§ **GIVEN REQUEST A**
In the Tkhuma text, how many Tkhuma did the League of Nations report as settled in Syria in 1937?
§ **GIVEN REQUEST B**
Repeat word for word the part of the Tkhuma text that begins at the words "References[]" and ends after the words "Routledge. ISBN 978-0-367-34864-9. OCLC 1119072702.".

§ **TEXT SECTION**
━━━━━━━━━━

Prior to World War I, the Tkhuma (Syriac: ܬܚܘܡܐ, romanizedTkhūmā[1]) were one of five principal and semi-independent[2] Assyrian Tribes subject to the spiritual and temporal jurisdiction of the Assyrian Patriarch with the title Mar Shimun. The Assyrians claimed the status of a firman of protection from the Arab Caliphate and of an Ottoman millet to preserve their customs and traditions along with the tribes of Jelu, Baz, Tyari, and Deez/Diz, "forming the highest authority under His Holiness Mar Shimun, the patriarch."[3] The Tkhuma Tribe is a tribe of Assyrians that lived in upper Mesopotamia until 1915, when they were dispersed into Persia, Iraq, and Syria during the Assyrian genocide. In 1915, the representative of the Assyrian Patriarch Mar Shimun XX Paulos wrote that the Tkhuma of "many Christian villages" had "been entirely destroyed."[4] A journalist of Ottoman Turkey wrote that: "The people of Tkhuma put up a great defense on September 27th and 28th [1915]. But while they were building trenches for themselves the Kurds were destroying them with guns. The Turks destroyed ... Inner Tkhuma and many other places.".[5] In 1933, Malik Loco, the chief of the Tkhuma Tribe, went with the chief of the Tiyari tribe and 700 armed Assyrians into Syria, at the outset of the Simele massacre.[6] The League of Nations took responsibility for the resettlement of the Tkhuma Assyrians, reporting in 1937 that 2,350 Tkhuma had been settled in three villages in Syria.[7]

Tkhuma villages in Khabour[2]
Village Population in 1994
Lower Tell Ruman 108
Al-Kharitah 254
Tell Chame 213
Tell Wardiyat 108
Al-Makhada 286
Taal 468
Tell Sakra 564
Al-Breij 179
Arbouche 399
Tell Hormiz 921
Total: 3,500


References[]

  1. ^ Travis, Hannibal (2017). The Assyrian Genocide: Cultural and Political Legacies. Routledge. ISBN 978-0-367-34864-9. OCLC 1119072702.

━━━━━━━━━━

§ **MATERIAL PROVIDED**

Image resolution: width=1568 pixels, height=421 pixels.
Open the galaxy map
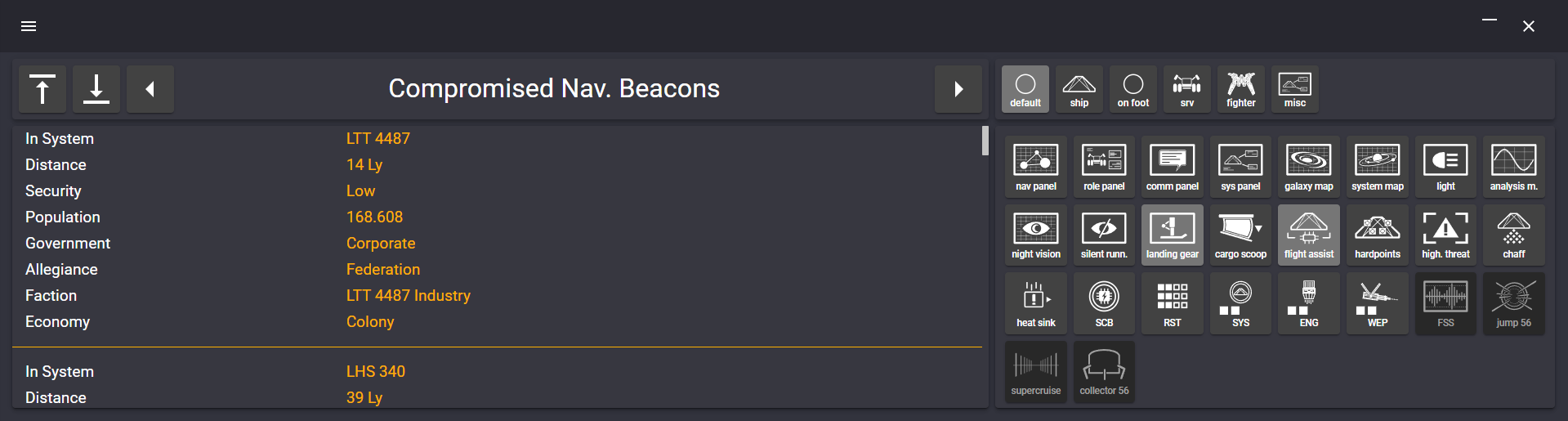(1308, 167)
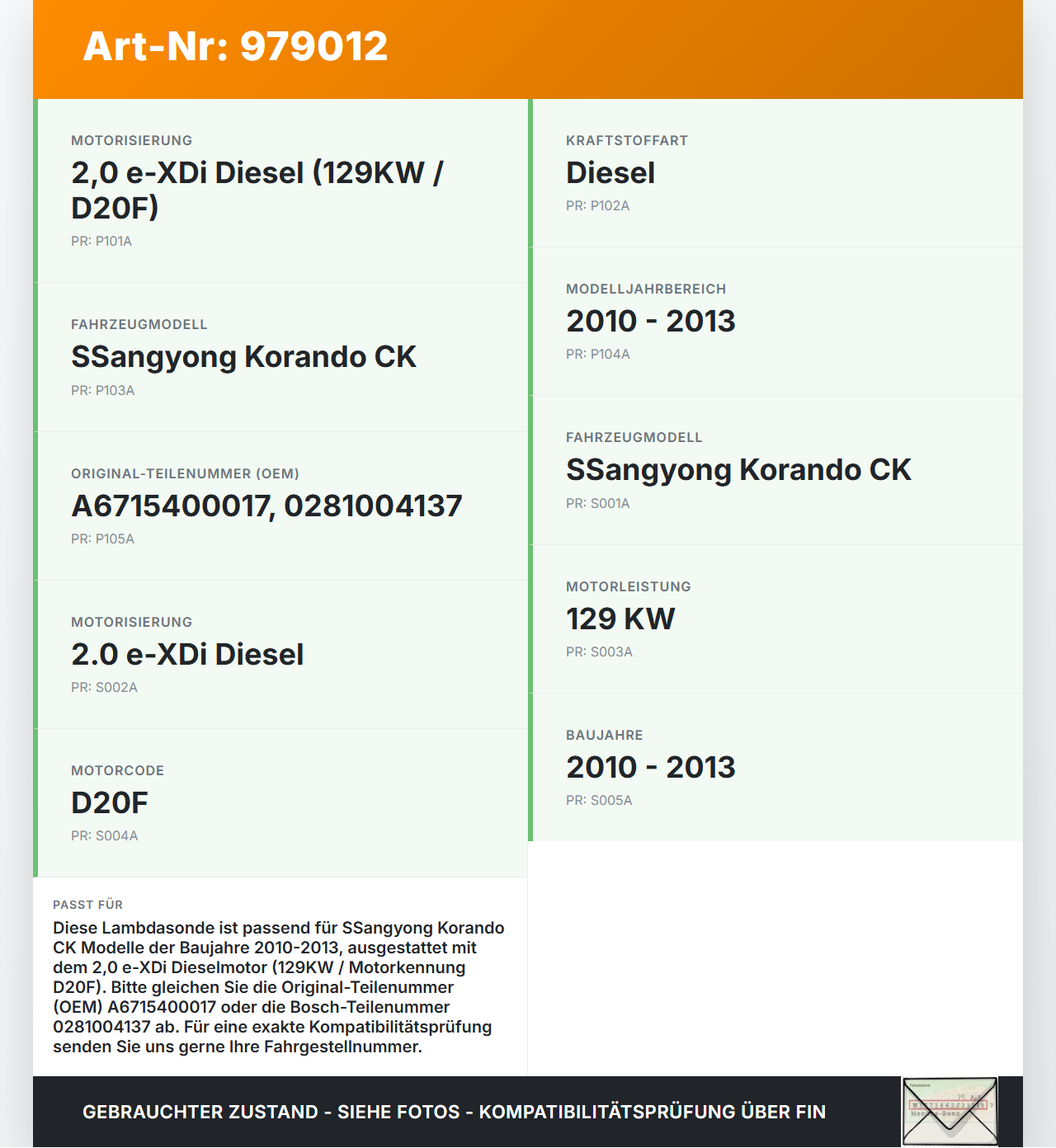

━━━━━━━━━━

§ **RIGHT ANSWER A**
2,350 Tkhuma, settled in three villages.

§ **RIGHT ANSWER B**
References[]

  1. ^ Travis, Hannibal (2017). The Assyrian Genocide: Cultural and Political Legacies. Routledge. ISBN 978-0-367-34864-9. OCLC 1119072702.